Professionele ruimte en professioneel statuut

De leraar beschikt over voldoende zeggenschap om, binnen de kaders van het onderwijskundig beleid van de school, zijn werk goed te kunnen doen. Over de afstemming tussen de professionele ruimte en het schoolbeleid worden in de school afspraken gemaakt, waarbij het duidelijk wordt hoe de zeggenschap van de leraar wordt georganiseerd.

Hierbij blijft de werkgever-werknemer relatie als zodanig overigens in stand. Het schoolbestuur blijft eindverantwoordelijk voor de kwaliteit van het onderwijs, voor het functioneren van de school en voor het personeelsbeleid. Wel wordt door het maken van de afspraken duidelijk dat de instructiemogelijkheid van de leidinggevende wordt begrensd door de basisprincipes van goed leraarschap die onderdeel zijn van een professionele standaard (zie hierna).

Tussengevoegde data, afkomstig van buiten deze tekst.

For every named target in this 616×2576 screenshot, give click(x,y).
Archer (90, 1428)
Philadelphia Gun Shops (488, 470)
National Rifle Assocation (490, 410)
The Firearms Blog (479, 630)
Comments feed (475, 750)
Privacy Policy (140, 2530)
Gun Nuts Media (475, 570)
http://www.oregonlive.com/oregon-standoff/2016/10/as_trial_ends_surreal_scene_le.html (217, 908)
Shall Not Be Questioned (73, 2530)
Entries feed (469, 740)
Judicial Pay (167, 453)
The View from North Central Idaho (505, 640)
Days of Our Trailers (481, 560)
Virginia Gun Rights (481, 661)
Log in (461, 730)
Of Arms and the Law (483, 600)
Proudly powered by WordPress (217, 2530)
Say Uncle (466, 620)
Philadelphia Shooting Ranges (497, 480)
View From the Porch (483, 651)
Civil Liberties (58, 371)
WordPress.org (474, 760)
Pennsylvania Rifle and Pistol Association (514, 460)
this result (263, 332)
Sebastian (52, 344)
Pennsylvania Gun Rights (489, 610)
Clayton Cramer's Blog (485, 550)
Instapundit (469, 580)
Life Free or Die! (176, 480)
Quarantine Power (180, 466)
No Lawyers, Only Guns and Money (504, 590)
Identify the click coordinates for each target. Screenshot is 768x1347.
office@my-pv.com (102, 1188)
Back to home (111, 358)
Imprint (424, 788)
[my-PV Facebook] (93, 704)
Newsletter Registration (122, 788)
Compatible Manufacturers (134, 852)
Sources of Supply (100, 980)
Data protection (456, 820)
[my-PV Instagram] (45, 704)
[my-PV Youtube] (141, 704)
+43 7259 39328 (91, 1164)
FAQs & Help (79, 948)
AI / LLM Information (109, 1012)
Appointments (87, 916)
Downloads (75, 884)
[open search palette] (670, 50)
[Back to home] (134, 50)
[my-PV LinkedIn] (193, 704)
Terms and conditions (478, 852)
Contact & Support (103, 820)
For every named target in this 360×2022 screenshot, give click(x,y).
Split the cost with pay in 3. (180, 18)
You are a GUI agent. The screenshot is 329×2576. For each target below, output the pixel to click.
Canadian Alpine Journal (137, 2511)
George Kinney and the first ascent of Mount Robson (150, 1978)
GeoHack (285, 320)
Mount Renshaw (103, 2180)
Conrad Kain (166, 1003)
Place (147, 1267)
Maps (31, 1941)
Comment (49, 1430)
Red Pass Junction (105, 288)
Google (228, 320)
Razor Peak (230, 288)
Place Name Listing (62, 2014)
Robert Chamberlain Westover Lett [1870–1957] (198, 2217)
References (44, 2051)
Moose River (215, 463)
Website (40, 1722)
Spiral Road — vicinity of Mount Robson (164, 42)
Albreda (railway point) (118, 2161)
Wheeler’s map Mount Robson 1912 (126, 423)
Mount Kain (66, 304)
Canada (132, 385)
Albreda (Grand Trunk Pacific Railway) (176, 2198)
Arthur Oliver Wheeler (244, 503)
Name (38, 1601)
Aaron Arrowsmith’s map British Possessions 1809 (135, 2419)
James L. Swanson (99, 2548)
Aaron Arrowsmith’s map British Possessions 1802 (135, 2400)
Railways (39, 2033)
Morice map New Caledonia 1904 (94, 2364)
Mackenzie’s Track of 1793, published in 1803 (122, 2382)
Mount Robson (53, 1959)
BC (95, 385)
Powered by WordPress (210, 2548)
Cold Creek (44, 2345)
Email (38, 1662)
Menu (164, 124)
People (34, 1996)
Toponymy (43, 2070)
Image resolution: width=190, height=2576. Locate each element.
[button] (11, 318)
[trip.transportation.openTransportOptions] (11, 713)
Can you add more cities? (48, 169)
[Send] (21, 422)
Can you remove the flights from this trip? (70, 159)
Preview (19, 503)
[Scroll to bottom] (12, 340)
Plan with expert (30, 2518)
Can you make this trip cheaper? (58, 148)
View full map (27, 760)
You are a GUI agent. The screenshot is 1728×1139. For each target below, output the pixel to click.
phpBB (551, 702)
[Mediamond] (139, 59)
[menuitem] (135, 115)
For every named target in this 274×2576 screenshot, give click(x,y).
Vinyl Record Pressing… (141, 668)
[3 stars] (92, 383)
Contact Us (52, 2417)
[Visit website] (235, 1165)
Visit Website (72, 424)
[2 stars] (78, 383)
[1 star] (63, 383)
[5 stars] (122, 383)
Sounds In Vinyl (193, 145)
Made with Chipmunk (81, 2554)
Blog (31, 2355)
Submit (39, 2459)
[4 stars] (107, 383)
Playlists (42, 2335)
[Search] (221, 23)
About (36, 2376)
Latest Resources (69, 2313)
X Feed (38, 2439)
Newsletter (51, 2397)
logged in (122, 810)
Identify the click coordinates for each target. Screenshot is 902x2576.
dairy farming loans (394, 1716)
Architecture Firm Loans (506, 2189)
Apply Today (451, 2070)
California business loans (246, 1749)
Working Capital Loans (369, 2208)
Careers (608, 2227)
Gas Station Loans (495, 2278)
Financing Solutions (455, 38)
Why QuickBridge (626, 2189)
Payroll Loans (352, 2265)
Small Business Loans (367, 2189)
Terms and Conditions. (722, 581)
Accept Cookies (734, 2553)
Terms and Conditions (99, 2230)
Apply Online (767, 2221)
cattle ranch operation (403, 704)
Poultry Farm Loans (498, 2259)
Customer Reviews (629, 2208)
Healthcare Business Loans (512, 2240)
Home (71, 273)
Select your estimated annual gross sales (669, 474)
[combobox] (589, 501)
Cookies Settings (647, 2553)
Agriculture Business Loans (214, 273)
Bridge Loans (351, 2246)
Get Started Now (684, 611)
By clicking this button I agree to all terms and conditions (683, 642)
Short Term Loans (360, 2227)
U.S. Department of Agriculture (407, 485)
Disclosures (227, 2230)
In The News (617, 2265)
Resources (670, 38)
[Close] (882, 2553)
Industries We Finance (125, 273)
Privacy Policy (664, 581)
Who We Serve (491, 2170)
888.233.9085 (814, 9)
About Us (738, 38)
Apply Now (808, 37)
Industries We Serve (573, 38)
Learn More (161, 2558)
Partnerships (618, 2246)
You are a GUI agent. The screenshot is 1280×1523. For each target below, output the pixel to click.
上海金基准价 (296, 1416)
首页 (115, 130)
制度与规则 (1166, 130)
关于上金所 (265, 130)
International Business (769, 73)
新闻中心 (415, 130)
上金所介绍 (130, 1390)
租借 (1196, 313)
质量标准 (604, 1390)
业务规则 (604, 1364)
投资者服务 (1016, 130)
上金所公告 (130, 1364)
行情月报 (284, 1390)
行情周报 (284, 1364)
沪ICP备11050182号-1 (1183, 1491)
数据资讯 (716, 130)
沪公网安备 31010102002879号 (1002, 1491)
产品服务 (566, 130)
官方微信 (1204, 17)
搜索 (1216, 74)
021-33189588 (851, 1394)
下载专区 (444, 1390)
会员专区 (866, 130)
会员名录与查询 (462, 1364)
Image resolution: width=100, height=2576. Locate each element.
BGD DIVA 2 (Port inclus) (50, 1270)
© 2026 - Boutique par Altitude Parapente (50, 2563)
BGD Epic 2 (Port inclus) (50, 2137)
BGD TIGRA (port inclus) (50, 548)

De afspraken worden gemaakt in overleg tussen het schoolbestuur en de leraren, en worden verwoord in een professioneel statuut. Bij het maken van die afspraken wordt de professionele standaard van de beroepsgroep gerespecteerd.

Leraren kunnen in het professioneel statuut met hun bestuur afspreken dat de school een lerarenberaad kent. In dit gremium krijgt bedoelde zeggenschap over de hiervoor genoemde thema's dan een concretisering. Ook kunnen leraren met hun bestuur afspreken dat een vertegenwoordiging van leraren uit het beraad regelmatig overlegt met het bestuur of de leiding van de school.

Om het opstellen van en het werken met het professioneel statuut in de scholen te bevorderen, kunnen bij wijze van voorbeeld model-professioneel statuten worden opgesteld.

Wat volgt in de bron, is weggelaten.